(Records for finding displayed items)
+---+
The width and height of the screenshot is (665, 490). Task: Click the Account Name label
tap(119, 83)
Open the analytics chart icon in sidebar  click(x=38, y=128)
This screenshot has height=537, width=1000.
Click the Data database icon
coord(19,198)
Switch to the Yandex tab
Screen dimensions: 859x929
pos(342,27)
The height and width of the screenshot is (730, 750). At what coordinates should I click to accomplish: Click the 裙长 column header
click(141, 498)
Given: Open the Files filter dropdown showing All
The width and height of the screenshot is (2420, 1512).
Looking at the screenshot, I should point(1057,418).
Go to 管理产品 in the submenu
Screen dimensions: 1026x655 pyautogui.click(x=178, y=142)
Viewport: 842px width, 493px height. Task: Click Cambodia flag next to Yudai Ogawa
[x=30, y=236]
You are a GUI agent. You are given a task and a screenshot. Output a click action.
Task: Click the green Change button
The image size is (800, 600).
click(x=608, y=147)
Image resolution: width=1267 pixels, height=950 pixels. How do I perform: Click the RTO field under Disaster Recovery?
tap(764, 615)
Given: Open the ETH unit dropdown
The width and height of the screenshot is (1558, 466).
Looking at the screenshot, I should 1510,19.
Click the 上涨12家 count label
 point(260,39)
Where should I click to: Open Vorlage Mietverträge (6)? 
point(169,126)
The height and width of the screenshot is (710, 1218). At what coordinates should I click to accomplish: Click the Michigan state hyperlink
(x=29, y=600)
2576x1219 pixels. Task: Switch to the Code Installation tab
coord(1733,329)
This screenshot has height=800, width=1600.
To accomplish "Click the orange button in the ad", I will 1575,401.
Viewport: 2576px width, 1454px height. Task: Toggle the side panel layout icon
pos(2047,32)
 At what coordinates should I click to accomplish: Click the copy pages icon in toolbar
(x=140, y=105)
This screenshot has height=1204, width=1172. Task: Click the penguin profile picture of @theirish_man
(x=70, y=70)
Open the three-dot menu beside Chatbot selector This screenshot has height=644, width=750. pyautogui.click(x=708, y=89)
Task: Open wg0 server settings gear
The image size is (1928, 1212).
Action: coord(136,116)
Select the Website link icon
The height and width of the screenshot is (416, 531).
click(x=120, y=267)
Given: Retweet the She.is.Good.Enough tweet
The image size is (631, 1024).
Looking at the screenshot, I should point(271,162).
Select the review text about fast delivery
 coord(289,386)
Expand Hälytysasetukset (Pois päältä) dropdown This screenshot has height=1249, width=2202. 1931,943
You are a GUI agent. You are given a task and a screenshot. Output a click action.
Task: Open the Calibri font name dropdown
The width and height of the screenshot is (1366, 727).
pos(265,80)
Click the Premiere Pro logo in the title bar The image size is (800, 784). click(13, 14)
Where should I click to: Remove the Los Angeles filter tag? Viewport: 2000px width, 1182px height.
+---+
Work required – Reproduce verbatim the part of the listing above that opens with its first line and closes with the line containing "click(141, 498)", including both of those lines.

Written solution –
The width and height of the screenshot is (665, 490). Task: Click the Account Name label
tap(119, 83)
Open the analytics chart icon in sidebar  click(x=38, y=128)
This screenshot has height=537, width=1000.
Click the Data database icon
coord(19,198)
Switch to the Yandex tab
Screen dimensions: 859x929
pos(342,27)
The height and width of the screenshot is (730, 750). At what coordinates should I click to accomplish: Click the 裙长 column header
click(141, 498)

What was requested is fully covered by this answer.